** start DATA EXTRACT **
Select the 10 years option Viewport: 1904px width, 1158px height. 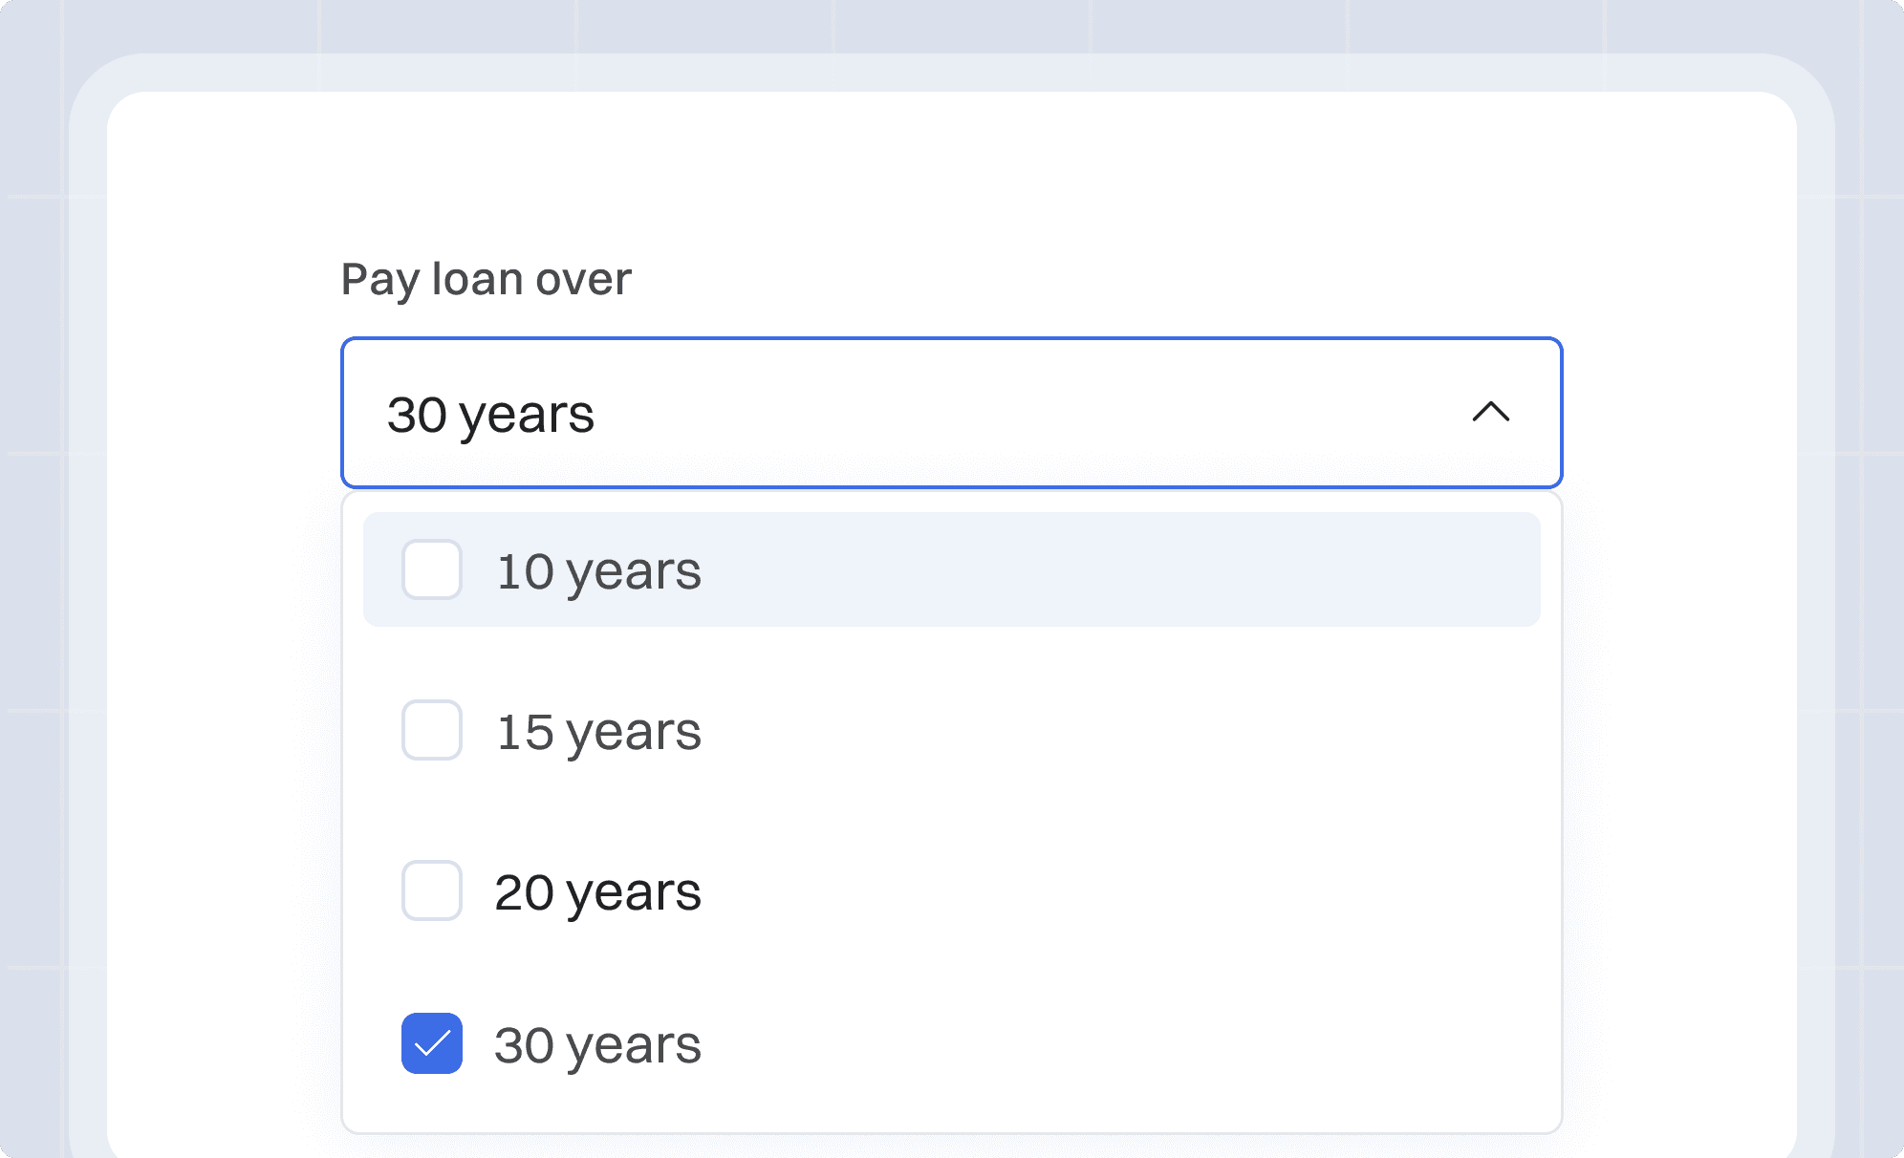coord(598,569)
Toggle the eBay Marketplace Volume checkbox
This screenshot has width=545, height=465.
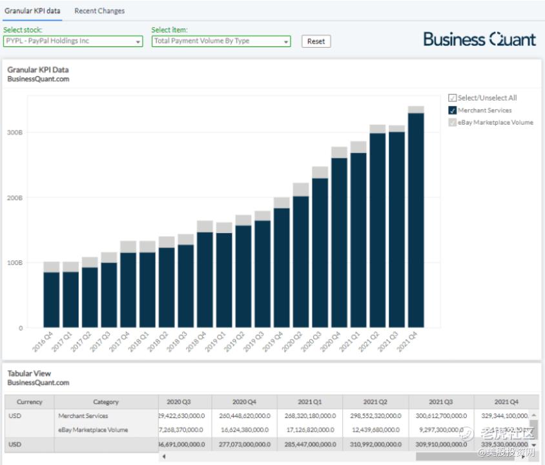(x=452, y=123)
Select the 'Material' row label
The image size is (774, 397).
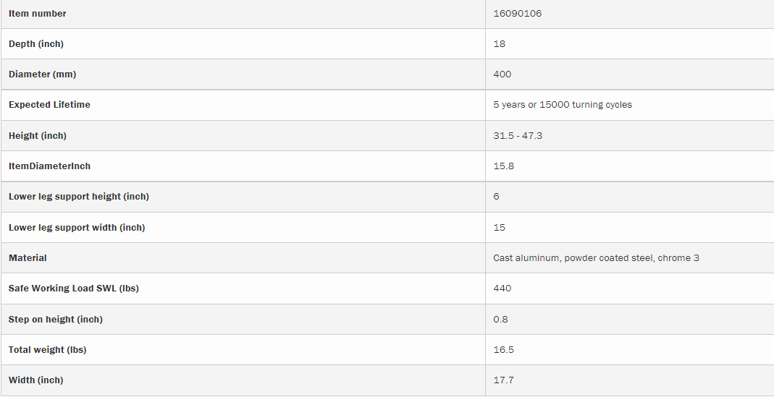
** end DATA EXTRACT **
● GIVEN INSTRUCTION:
Starting at the line containing "Select the 'Material' row label" and ending at the last of the entries, reproduce those lines with "row label" replaced by "column header" and all other text unchanged. Omit the pictures from the output.

● THE ANSWER:
Select the 'Material' column header
The image size is (774, 397).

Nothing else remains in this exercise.